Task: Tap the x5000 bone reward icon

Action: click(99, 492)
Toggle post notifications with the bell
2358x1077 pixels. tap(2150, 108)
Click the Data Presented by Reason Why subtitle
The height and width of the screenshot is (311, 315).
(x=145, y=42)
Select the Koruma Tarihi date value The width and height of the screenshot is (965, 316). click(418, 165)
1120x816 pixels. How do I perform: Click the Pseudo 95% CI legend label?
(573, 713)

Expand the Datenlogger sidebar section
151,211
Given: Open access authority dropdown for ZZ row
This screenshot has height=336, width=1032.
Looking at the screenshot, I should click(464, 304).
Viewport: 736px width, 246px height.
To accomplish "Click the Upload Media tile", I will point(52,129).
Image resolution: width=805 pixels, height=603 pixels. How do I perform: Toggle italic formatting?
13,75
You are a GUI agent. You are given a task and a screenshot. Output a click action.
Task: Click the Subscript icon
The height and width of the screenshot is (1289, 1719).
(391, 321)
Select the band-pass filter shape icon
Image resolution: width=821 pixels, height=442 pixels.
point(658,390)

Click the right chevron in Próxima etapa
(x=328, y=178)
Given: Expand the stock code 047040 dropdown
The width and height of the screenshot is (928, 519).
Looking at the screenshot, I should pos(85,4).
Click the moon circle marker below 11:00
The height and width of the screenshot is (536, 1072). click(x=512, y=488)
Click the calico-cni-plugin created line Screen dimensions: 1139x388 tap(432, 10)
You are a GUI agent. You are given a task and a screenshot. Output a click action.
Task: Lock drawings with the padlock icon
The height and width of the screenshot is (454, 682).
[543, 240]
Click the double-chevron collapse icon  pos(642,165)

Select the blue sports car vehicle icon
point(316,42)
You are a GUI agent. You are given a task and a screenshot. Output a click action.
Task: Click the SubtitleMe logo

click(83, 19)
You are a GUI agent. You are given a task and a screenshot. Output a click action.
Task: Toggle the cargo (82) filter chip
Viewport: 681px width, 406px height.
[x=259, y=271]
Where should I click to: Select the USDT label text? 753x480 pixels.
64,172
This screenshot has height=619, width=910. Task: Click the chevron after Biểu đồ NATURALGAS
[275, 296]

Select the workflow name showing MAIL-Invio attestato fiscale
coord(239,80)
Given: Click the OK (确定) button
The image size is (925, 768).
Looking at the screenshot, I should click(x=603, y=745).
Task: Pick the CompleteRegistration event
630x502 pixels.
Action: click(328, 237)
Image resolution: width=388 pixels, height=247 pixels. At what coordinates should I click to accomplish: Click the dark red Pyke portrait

---

◆ EXERCISE GOAL ◆
Write the lines above as a JSON list of strings, one string per line, skipping the blank lines.

◆ SOLUTION ◆
[
  "Task: Tap the x5000 bone reward icon",
  "Action: click(99, 492)",
  "Toggle post notifications with the bell",
  "2358x1077 pixels. tap(2150, 108)",
  "Click the Data Presented by Reason Why subtitle",
  "The height and width of the screenshot is (311, 315).",
  "(x=145, y=42)",
  "Select the Koruma Tarihi date value The width and height of the screenshot is (965, 316). click(418, 165)",
  "1120x816 pixels. How do I perform: Click the Pseudo 95% CI legend label?",
  "(573, 713)",
  "Expand the Datenlogger sidebar section",
  "151,211",
  "Given: Open access authority dropdown for ZZ row",
  "This screenshot has height=336, width=1032.",
  "Looking at the screenshot, I should click(464, 304).",
  "Viewport: 736px width, 246px height.",
  "To accomplish \"Click the Upload Media tile\", I will point(52,129).",
  "Image resolution: width=805 pixels, height=603 pixels. How do I perform: Toggle italic formatting?",
  "13,75",
  "You are a GUI agent. You are given a task and a screenshot. Output a click action.",
  "Task: Click the Subscript icon",
  "The height and width of the screenshot is (1289, 1719).",
  "(391, 321)",
  "Select the band-pass filter shape icon",
  "Image resolution: width=821 pixels, height=442 pixels.",
  "point(658,390)",
  "Click the right chevron in Próxima etapa",
  "(x=328, y=178)",
  "Given: Expand the stock code 047040 dropdown",
  "The width and height of the screenshot is (928, 519).",
  "Looking at the screenshot, I should pos(85,4).",
  "Click the moon circle marker below 11:00",
  "The height and width of the screenshot is (536, 1072). click(x=512, y=488)",
  "Click the calico-cni-plugin created line Screen dimensions: 1139x388 tap(432, 10)",
  "You are a GUI agent. You are given a task and a screenshot. Output a click action.",
  "Task: Lock drawings with the padlock icon",
  "The height and width of the screenshot is (454, 682).",
  "[543, 240]",
  "Click the double-chevron collapse icon  pos(642,165)",
  "Select the blue sports car vehicle icon",
  "point(316,42)",
  "You are a GUI agent. You are given a task and a screenshot. Output a click action.",
  "Task: Click the SubtitleMe logo",
  "click(83, 19)",
  "You are a GUI agent. You are given a task and a screenshot. Output a click action.",
  "Task: Toggle the cargo (82) filter chip",
  "Viewport: 681px width, 406px height.",
  "[x=259, y=271]",
  "Where should I click to: Select the USDT label text? 753x480 pixels.",
  "64,172",
  "This screenshot has height=619, width=910. Task: Click the chevron after Biểu đồ NATURALGAS",
  "[275, 296]",
  "Select the workflow name showing MAIL-Invio attestato fiscale",
  "coord(239,80)",
  "Given: Click the OK (确定) button",
  "The image size is (925, 768).",
  "Looking at the screenshot, I should click(x=603, y=745).",
  "Task: Pick the CompleteRegistration event",
  "630x502 pixels.",
  "Action: click(328, 237)",
  "Image resolution: width=388 pixels, height=247 pixels. At what coordinates should I click to accomplish: Click the dark red Pyke portrait"
]